Los vampiros no se ven en la superficie de un vidrio porque, precisamente, ya están ahí, y por eso no necesitan verse. Son los otros, cuando ponen su cara endurecida para repetirse frente a la frialdad del espejo quienes los están convocando. Y por eso, como el diablo, los vampiros no pueden entrar a una casa salvo que hayan sido invitados. Cuando alguien intente seducir o seducirse ya estará llamando al nosferatu y su beso de noche perpetua. "Piensa, luego yo existo" parece decir Drácula, y así, después de él, y pasando por la Entrevista de Anne Rice, estas criaturas de la tiniebla se han convertido en el símbolo melancólico de la juventud más tediosa e insistente.

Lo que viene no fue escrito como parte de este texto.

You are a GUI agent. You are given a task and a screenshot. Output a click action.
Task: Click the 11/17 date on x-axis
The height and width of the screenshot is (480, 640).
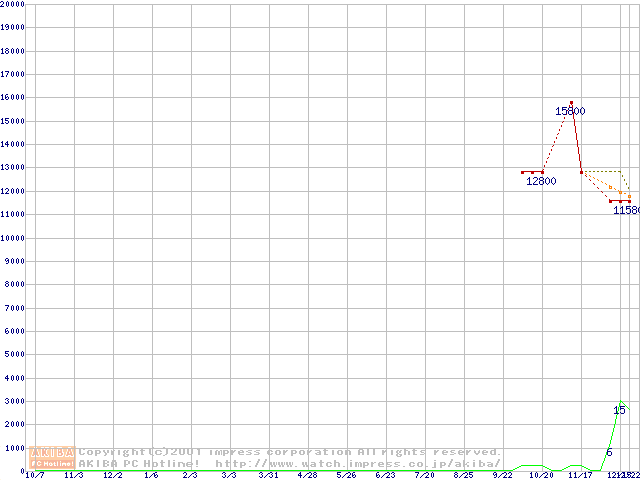pyautogui.click(x=580, y=476)
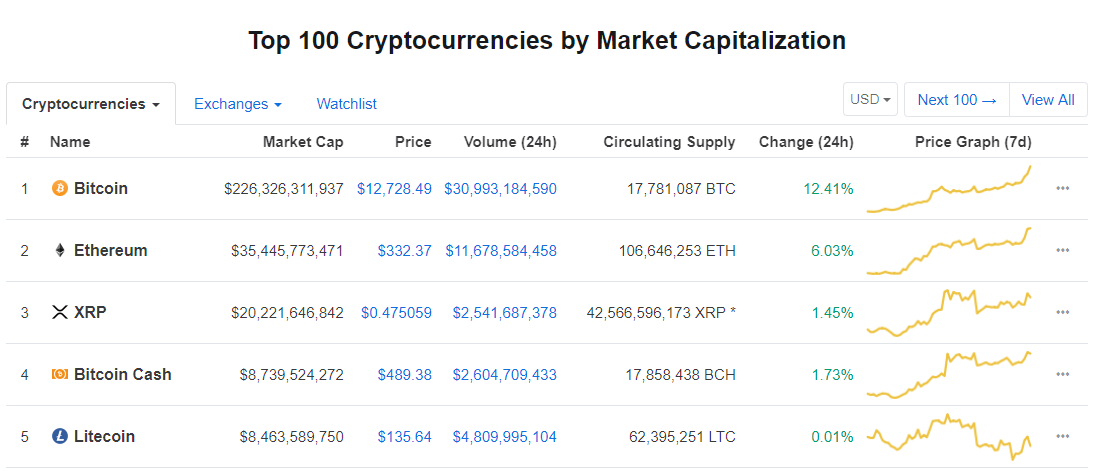Image resolution: width=1106 pixels, height=471 pixels.
Task: Click the Bitcoin coin logo icon
Action: coord(59,189)
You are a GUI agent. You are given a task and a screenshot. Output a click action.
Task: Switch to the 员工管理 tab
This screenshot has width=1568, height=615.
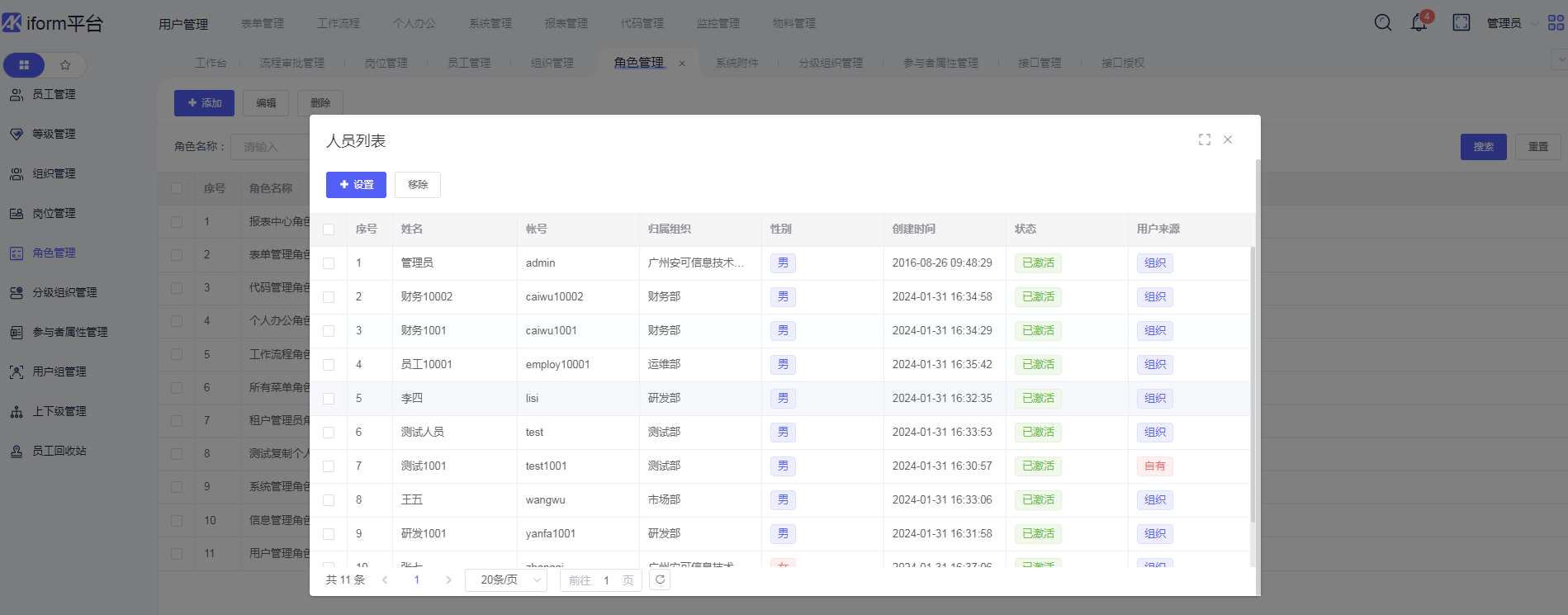468,63
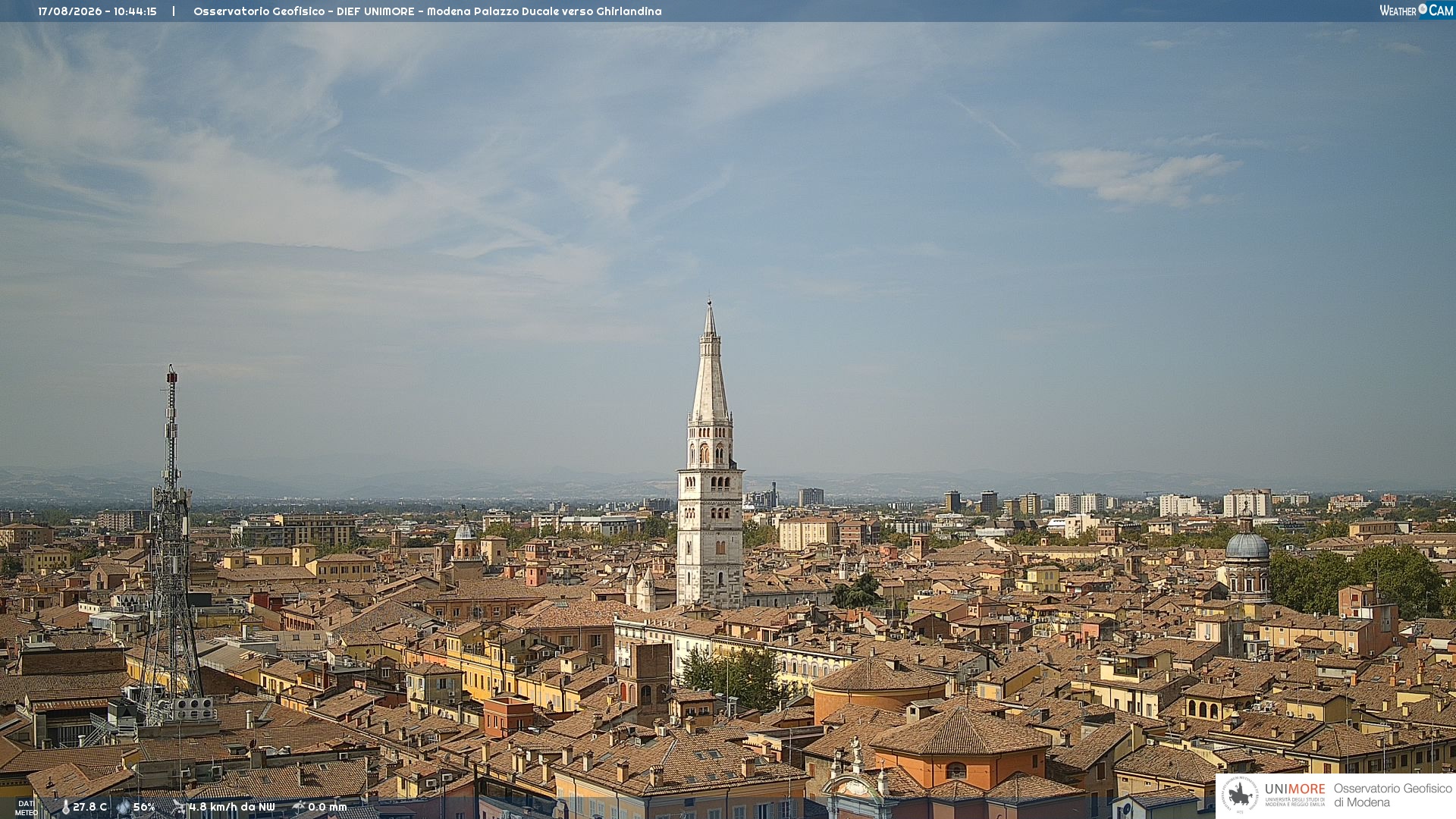
Task: Click the wind anemometer icon
Action: click(179, 807)
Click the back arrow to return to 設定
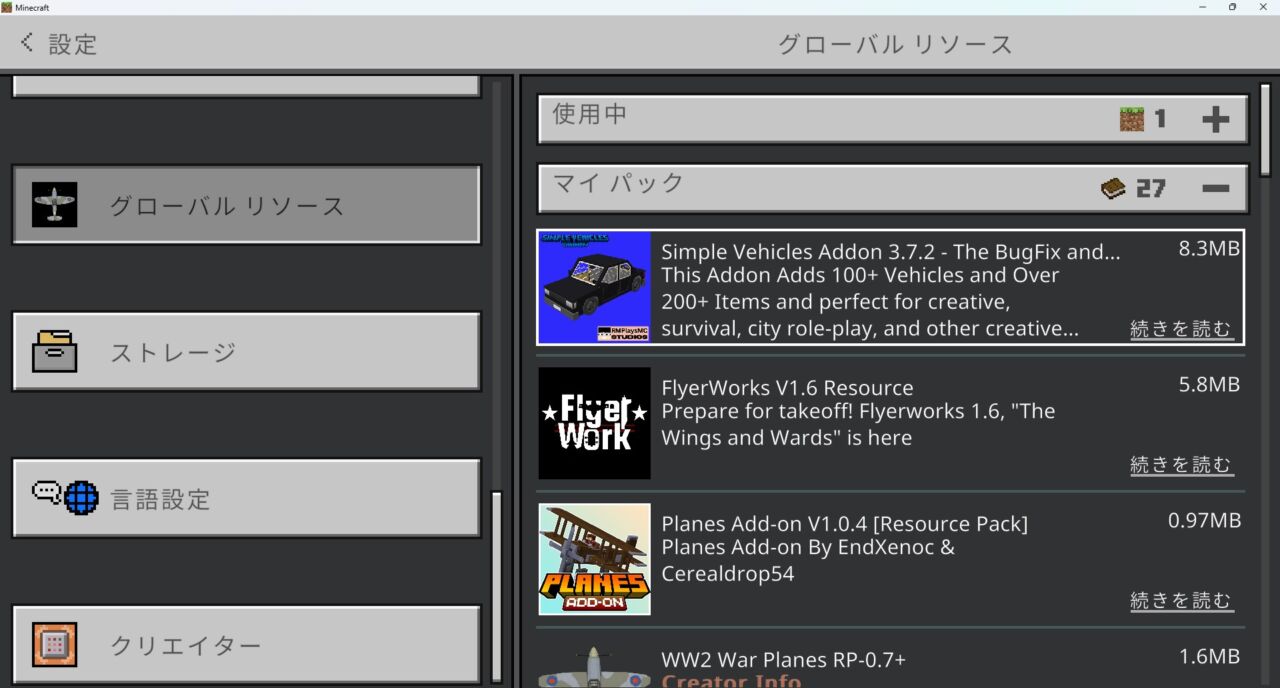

Cuanto más se sabe de ellos, más intensa resulta la lectura de la novela de Stoker. Como nadie, él supo que había que temerles, y que para tener miedo es imprescindible ponerlo en escena. Así, con agobiadora delicia, con la morosidad más puritana, el lector asiste a un escenario casi trágico, donde el vampiro es más temible cuanto más ausente, cuanto más invisible. Solas, en la intimidad de sus alcobas a las que los caballeros, ni siquiera el médico Van Helsing -ni siquiera el lector-, pueden entrar, Lucy Westenra o Mina Morris quedan liberadas al pudor de su albedrío. Sólo se escuchan golpes de viento, ventanas heladas y heridas que se abren. El escenario ciego en el que unos varones estremecidos no encuentran cómo objetivizar a su enemigo y sólo, desde lejos e impotentes, creen adivinar el susurro, el beso rabioso, la hipnótica saudade del vampiro.

Pocos libros hay más estremecedores que Drácula: van pasando las páginas y se eriza la piel. Es tan grande la escena del miedo que no hay forma de volverla terapéutica; nunca llegará la catarsis, por más que Stoker mienta que Van Helsing y los suyos persiguen y matan a Drácula en su castillo rumano.

Y desde ese miedo, desde esa irresolución, desde ese magro finale (que la fiel versión cinematográfica de Coppola corrobora), nació la verdadera inmortalidad del nosferatu. Porque una vez iniciado ese espeluzno la escena se agranda, el temblor se hace fruición y no hay forma (por más que lo pretendiera el novelista) de matarlo. Ya no se puede vivir, ya no se puede morir. Porque, ¿cómo se puede asesinar a algo que no existe, por más seductor que sea? No es con estacas, ni con cacerías expiatorias, no es con ajos, aguas benditas, tampoco con crucifijos. Sólo se los puede eliminar olvidándolos, no llamándolos, no empecinándonos en existir tanto. Se trata, solamente, de dejar morir el vampiro que tenemos dentro.